=== Activity ===
Give again, word for word, each line below starting at the one that contains "569x415 pixels. Task: Click" and ending at the one that contains "Task: Discard changes with the trash icon".
Provided material: Begin
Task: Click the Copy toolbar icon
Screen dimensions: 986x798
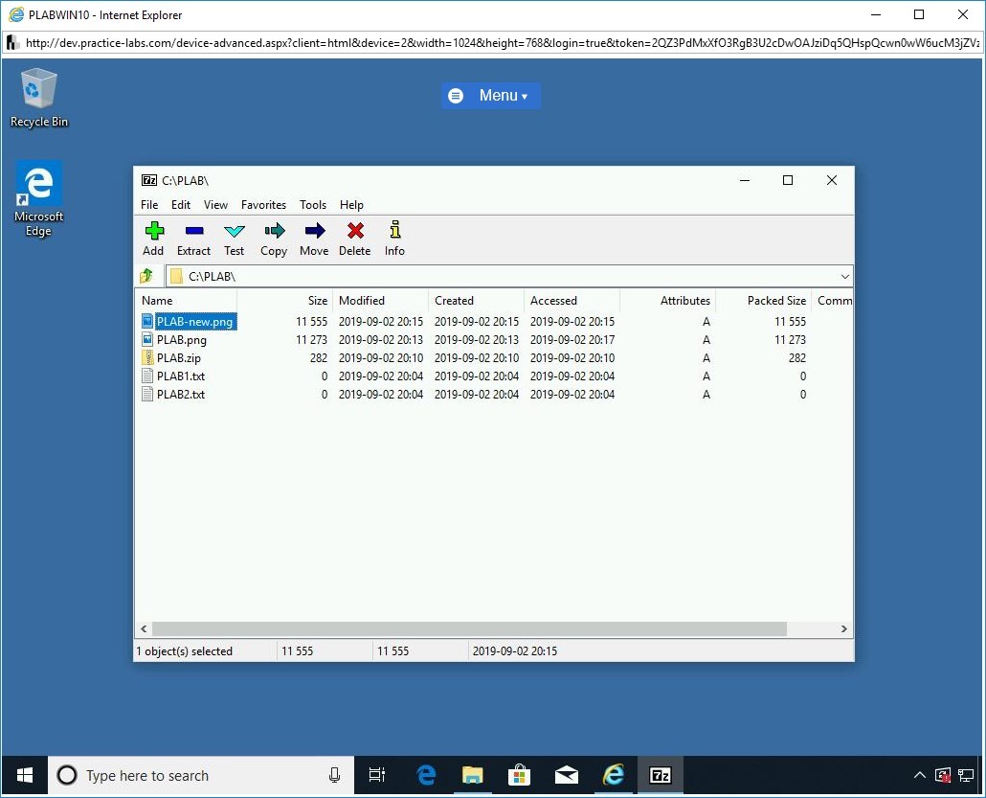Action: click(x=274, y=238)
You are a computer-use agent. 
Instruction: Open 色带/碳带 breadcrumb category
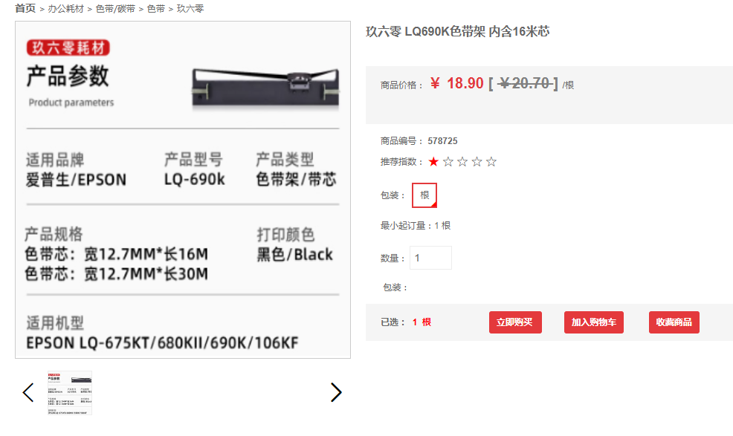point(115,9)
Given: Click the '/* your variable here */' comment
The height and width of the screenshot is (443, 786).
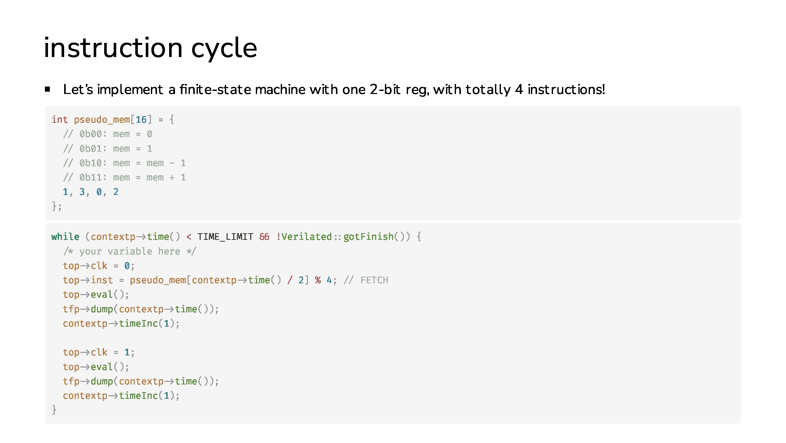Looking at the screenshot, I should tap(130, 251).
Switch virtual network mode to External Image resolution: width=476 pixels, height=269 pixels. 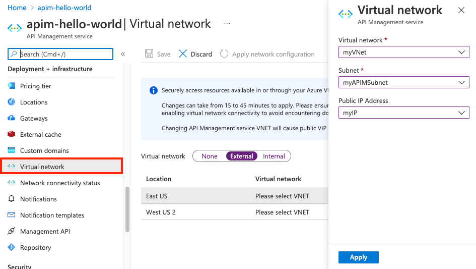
Provided material: End
Provided material: Begin
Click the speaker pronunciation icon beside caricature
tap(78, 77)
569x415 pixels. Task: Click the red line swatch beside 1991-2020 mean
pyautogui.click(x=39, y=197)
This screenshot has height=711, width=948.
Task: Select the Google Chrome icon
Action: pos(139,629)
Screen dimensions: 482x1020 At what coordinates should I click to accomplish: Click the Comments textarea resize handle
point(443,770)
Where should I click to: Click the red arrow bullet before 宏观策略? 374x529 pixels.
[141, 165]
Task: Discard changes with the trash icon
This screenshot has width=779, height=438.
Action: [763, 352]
Provided material: End
=== Task answer ===
569x415 pixels. Task: Click the red line swatch beside 1991-2020 mean
pyautogui.click(x=39, y=197)
This screenshot has height=711, width=948.
Task: Select the Google Chrome icon
Action: pos(139,629)
Screen dimensions: 482x1020 At what coordinates should I click to accomplish: Click the Comments textarea resize handle
point(443,770)
Where should I click to: Click the red arrow bullet before 宏观策略? 374x529 pixels.
[141, 165]
Task: Discard changes with the trash icon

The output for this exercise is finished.